──────── Given data ────────
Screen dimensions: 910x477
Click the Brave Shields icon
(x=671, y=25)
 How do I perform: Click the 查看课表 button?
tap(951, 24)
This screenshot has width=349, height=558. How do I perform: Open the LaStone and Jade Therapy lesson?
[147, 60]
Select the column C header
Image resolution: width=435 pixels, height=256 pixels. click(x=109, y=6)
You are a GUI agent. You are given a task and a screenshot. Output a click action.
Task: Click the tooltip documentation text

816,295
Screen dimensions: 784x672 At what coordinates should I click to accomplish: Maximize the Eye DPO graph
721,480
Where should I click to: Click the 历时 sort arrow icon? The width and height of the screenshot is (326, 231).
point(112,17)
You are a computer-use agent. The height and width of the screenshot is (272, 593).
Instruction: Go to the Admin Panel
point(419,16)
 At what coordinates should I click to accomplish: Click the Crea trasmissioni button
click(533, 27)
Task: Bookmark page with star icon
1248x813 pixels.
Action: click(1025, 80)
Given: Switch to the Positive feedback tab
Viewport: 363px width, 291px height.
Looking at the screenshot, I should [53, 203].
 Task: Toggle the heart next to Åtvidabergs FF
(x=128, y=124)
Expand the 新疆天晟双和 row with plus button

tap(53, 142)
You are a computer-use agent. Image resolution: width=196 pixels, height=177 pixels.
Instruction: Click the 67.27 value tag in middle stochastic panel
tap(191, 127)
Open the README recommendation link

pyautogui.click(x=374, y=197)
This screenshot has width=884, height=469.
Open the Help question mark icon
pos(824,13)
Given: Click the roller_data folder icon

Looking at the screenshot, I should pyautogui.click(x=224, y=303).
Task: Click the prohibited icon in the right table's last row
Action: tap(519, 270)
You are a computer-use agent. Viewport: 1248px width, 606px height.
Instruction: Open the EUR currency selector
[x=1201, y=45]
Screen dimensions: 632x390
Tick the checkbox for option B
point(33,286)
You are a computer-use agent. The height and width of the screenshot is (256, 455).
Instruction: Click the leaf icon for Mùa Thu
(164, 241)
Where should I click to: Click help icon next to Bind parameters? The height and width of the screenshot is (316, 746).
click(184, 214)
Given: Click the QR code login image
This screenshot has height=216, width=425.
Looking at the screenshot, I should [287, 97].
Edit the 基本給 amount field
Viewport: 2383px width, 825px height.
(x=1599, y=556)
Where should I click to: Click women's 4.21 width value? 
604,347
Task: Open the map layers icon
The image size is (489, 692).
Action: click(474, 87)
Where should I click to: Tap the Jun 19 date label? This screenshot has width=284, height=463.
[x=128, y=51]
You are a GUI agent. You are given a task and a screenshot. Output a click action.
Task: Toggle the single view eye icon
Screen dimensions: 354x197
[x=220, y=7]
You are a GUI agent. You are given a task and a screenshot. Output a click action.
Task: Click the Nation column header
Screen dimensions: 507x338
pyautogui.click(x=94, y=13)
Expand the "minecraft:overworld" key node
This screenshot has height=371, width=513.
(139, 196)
────────
Every record shown above must be echoed exactly.

- [Worked solution]:
Screen dimensions: 910x477
Click the Brave Shields icon
(x=671, y=25)
 How do I perform: Click the 查看课表 button?
tap(951, 24)
This screenshot has width=349, height=558. How do I perform: Open the LaStone and Jade Therapy lesson?
[147, 60]
Select the column C header
Image resolution: width=435 pixels, height=256 pixels. click(x=109, y=6)
You are a GUI agent. You are given a task and a screenshot. Output a click action.
Task: Click the tooltip documentation text

816,295
Screen dimensions: 784x672 At what coordinates should I click to accomplish: Maximize the Eye DPO graph
721,480
Where should I click to: Click the 历时 sort arrow icon? The width and height of the screenshot is (326, 231).
point(112,17)
You are a computer-use agent. The height and width of the screenshot is (272, 593).
Instruction: Go to the Admin Panel
point(419,16)
 At what coordinates should I click to accomplish: Click the Crea trasmissioni button
click(533, 27)
Task: Bookmark page with star icon
1248x813 pixels.
Action: click(1025, 80)
Given: Switch to the Positive feedback tab
Viewport: 363px width, 291px height.
Looking at the screenshot, I should [53, 203].
 Task: Toggle the heart next to Åtvidabergs FF
(x=128, y=124)
Expand the 新疆天晟双和 row with plus button

tap(53, 142)
You are a computer-use agent. Image resolution: width=196 pixels, height=177 pixels.
Instruction: Click the 67.27 value tag in middle stochastic panel
tap(191, 127)
Open the README recommendation link

pyautogui.click(x=374, y=197)
This screenshot has width=884, height=469.
Open the Help question mark icon
pos(824,13)
Given: Click the roller_data folder icon

Looking at the screenshot, I should pyautogui.click(x=224, y=303).
Task: Click the prohibited icon in the right table's last row
Action: tap(519, 270)
You are a computer-use agent. Viewport: 1248px width, 606px height.
Instruction: Open the EUR currency selector
[x=1201, y=45]
Screen dimensions: 632x390
Tick the checkbox for option B
point(33,286)
You are a computer-use agent. The height and width of the screenshot is (256, 455).
Instruction: Click the leaf icon for Mùa Thu
(164, 241)
Where should I click to: Click help icon next to Bind parameters? The height and width of the screenshot is (316, 746).
click(184, 214)
Given: Click the QR code login image
This screenshot has height=216, width=425.
Looking at the screenshot, I should [287, 97].
Edit the 基本給 amount field
Viewport: 2383px width, 825px height.
(x=1599, y=556)
Where should I click to: Click women's 4.21 width value? 
604,347
Task: Open the map layers icon
The image size is (489, 692).
Action: click(474, 87)
Where should I click to: Tap the Jun 19 date label? This screenshot has width=284, height=463.
[x=128, y=51]
You are a GUI agent. You are given a task and a screenshot. Output a click action.
Task: Toggle the single view eye icon
Screen dimensions: 354x197
[x=220, y=7]
You are a GUI agent. You are given a task and a screenshot. Output a click action.
Task: Click the Nation column header
Screen dimensions: 507x338
pyautogui.click(x=94, y=13)
Expand the "minecraft:overworld" key node
This screenshot has height=371, width=513.
(139, 196)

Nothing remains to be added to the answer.